I was playing around with some equations and noticed the following: Let $A$ be an element of $SU(3)$ with components $A_{ij}$. If $C_{ij}$ is the $(i,j)$ cofactor of $A$ then $C_{ij} = \overline{A_{ij}}$.
Now this is probably not surprising. Since $A \in SU(3)$ we know that its rows and columns form an orthonormal basis for $\mathbb C^3$, so that $$ |A_{i1}|^2 + |A_{i2}|^2 + |A_{i3}|^2 = |A_{1j}|^2 + |A_{2j}|^2 + |A_{3j}|^2 = 1, \qquad \text{ for all } i,j \in \{1,2,3\}.$$ Furthermore, since $\det A = 1$, the cofactor expansion of the determinant tells us that for any $i,j$ \begin{align} 1 &= A_{i1} C_{i1} + A_{i2} C_{i2} + A_{i3}C_{i3} \\ &= A_{1j}C_{1j} + A_{2j}C_{2j} + A_{3j}C_{3j}, \tag{1} \end{align} and this corresponds to the fact that the determinant is invariant under choice of expansion. If $C_{ij} = \overline{A_{ij}}$ then everything works out nicely, but it seems reasonable to expect that there could be other solutions to $(1)$. Perhaps the fact that so many equations need to be simultaneously satisfied enforces a rigidity condition?

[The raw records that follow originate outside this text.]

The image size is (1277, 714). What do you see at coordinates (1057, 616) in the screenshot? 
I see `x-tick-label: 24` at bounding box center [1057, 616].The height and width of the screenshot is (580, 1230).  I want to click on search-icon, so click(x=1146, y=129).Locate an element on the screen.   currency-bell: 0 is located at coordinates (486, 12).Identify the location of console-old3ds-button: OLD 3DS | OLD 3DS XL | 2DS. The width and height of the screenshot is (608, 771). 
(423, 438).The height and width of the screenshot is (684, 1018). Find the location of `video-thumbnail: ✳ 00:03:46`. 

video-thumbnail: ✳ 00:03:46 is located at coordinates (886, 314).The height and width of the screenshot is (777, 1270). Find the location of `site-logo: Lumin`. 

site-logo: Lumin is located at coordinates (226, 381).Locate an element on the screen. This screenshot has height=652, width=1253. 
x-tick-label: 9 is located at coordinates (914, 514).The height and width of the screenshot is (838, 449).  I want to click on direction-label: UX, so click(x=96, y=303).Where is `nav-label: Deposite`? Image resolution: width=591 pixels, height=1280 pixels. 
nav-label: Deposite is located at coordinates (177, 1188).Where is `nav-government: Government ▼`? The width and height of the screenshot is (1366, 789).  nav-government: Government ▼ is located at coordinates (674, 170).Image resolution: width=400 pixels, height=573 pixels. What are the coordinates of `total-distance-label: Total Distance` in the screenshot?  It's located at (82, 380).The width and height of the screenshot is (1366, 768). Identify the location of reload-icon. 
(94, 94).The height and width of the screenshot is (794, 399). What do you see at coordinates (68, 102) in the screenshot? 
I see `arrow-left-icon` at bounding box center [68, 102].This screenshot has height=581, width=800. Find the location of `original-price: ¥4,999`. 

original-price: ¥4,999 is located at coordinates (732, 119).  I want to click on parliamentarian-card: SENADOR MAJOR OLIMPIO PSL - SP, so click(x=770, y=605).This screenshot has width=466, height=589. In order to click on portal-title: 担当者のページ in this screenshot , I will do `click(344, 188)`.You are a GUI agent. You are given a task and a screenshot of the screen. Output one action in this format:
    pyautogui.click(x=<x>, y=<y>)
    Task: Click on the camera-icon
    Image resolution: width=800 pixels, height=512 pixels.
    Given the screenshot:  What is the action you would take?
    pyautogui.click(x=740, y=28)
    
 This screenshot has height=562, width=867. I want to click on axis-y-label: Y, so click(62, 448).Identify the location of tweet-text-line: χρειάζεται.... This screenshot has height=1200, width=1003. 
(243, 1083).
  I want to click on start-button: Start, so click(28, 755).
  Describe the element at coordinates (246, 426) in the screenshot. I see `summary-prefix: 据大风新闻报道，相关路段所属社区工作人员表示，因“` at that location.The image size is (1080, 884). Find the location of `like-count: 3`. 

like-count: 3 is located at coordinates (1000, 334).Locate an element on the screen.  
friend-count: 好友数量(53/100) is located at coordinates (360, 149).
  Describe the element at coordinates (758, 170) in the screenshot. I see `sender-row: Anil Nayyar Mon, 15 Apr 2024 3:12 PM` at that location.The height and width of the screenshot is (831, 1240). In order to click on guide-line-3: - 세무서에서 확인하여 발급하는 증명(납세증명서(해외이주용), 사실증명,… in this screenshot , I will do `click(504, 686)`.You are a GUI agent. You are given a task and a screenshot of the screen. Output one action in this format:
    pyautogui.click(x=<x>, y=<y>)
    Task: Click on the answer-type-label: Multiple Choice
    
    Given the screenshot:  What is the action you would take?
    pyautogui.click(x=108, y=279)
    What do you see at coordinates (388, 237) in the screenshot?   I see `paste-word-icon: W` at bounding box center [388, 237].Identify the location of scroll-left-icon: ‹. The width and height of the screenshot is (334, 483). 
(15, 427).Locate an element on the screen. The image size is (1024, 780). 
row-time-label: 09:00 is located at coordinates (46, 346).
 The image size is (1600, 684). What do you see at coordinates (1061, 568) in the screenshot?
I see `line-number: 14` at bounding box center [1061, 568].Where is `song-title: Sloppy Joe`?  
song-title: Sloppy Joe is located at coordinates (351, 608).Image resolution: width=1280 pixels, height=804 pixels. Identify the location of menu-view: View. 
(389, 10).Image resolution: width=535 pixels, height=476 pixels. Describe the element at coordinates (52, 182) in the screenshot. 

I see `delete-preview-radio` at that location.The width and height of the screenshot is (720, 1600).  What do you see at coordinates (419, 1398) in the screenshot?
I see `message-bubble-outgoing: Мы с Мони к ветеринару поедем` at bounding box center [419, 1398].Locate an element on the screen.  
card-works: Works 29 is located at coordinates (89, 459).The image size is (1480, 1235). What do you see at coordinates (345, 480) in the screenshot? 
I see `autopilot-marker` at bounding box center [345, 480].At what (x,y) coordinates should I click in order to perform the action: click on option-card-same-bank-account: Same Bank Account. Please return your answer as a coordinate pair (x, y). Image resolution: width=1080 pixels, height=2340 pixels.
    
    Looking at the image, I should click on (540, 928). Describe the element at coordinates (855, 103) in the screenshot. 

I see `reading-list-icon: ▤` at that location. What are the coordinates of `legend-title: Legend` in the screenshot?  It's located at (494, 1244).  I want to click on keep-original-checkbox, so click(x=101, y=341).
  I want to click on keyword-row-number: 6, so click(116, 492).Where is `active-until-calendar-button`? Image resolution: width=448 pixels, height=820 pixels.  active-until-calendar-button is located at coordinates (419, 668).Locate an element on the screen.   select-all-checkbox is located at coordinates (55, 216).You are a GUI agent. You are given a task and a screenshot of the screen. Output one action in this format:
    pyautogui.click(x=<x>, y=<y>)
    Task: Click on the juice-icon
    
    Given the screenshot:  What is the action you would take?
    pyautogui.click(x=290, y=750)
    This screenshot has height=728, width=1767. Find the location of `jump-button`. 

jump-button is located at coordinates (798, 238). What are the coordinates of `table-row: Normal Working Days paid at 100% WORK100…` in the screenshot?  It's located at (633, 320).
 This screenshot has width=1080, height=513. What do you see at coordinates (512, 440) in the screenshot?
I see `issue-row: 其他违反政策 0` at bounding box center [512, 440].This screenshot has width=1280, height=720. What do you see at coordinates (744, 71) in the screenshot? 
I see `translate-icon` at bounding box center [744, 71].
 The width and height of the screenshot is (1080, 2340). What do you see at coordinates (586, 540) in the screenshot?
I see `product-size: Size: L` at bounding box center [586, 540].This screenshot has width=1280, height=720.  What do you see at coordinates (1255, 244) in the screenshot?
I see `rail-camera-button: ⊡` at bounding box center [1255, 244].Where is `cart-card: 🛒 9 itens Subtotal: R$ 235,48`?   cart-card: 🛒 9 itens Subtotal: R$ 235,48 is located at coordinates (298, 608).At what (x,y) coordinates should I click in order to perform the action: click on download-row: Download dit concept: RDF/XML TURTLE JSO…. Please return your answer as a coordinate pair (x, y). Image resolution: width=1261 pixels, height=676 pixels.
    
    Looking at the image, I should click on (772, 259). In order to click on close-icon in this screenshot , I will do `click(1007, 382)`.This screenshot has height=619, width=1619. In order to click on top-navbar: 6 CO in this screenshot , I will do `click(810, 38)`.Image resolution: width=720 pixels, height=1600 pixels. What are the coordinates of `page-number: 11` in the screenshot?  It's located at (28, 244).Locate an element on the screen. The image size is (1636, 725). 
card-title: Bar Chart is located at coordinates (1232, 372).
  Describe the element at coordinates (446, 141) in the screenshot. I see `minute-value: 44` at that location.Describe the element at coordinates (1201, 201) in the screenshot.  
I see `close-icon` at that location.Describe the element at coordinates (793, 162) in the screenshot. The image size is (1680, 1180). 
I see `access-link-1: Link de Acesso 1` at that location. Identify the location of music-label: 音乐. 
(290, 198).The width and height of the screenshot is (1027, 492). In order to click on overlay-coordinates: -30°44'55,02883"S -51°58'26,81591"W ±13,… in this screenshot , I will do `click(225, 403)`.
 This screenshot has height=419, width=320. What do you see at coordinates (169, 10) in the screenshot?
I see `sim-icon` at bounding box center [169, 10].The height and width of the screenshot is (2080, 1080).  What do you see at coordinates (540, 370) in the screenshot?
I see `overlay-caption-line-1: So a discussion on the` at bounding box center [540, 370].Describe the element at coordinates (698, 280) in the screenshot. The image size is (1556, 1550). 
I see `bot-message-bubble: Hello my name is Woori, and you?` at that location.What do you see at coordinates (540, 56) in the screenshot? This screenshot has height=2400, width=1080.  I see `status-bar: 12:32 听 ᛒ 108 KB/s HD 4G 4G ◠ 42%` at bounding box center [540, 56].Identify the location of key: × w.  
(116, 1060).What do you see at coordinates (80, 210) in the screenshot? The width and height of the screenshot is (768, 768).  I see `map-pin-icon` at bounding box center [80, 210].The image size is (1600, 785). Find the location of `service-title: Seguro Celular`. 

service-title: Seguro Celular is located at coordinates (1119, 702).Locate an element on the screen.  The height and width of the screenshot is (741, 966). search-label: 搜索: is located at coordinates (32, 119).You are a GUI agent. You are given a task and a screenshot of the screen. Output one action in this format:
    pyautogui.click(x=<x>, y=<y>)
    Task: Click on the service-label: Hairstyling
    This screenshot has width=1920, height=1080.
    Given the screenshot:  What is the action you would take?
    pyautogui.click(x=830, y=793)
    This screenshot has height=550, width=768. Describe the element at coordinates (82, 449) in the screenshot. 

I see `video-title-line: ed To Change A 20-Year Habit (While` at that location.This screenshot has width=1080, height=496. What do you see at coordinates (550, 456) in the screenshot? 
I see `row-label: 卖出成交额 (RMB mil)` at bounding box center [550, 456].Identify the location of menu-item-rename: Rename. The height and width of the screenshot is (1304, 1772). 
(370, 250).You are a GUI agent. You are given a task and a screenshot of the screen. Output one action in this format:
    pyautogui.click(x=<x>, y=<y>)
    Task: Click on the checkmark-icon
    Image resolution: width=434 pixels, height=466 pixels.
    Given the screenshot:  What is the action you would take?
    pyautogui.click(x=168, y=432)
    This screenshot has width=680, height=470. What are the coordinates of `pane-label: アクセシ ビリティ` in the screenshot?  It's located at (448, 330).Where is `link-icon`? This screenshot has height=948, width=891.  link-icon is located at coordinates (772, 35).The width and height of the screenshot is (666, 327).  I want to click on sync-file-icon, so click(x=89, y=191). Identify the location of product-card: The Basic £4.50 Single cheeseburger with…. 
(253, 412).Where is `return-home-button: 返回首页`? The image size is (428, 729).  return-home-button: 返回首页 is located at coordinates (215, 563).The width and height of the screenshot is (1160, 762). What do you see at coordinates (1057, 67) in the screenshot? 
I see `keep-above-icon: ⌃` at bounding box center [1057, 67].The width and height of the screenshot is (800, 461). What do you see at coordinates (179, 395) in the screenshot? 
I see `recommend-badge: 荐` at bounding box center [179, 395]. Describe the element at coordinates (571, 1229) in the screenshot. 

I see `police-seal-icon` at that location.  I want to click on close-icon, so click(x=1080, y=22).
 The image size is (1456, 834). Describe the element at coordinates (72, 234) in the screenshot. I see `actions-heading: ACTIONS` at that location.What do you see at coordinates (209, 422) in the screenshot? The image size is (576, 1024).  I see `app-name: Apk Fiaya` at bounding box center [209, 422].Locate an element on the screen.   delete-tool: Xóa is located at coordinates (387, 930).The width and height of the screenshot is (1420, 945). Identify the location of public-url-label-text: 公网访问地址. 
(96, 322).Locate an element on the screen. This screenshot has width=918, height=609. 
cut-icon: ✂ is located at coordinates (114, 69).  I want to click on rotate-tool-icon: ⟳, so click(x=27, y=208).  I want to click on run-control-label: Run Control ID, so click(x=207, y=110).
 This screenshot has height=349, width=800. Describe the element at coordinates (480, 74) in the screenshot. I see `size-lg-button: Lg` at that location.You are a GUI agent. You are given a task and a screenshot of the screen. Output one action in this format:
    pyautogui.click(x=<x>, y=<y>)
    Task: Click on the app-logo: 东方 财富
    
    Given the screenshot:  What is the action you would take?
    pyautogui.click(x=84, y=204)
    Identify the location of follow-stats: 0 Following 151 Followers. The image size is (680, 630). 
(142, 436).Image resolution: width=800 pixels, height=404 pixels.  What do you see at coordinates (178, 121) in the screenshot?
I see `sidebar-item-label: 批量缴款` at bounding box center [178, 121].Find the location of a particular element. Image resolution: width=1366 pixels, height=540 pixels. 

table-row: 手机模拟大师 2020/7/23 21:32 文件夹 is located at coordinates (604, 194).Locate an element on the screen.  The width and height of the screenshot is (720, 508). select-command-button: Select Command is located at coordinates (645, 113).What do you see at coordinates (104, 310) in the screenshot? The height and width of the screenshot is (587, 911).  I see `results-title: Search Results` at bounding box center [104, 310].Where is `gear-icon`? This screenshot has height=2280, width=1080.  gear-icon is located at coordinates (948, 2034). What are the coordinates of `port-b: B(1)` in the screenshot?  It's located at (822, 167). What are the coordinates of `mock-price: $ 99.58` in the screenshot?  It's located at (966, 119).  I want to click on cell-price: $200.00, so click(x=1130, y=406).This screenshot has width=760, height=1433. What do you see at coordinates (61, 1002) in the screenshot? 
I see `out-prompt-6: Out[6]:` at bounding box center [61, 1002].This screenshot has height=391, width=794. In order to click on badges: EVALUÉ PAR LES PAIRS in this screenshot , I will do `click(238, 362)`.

In any case, I came across this fact via a rather complicated computation (there are bundles and tori involved), but it seems to me to be sufficiently elementary and fundamental that a much simpler proof should exist, and should generalize to $SU(n)$. Maybe I'm just being foolish, but I cannot seem to see it.
We have $A^\ast = A^{-1} = \frac{\operatorname{adj}(A)}{\det(A)} = \operatorname{adj}(A)$. Taking transpose on both sides, we obtain $\bar{A} = \operatorname{adj}(A)^\top$. Hence $\bar{A}_{ij}=C_{ij}$.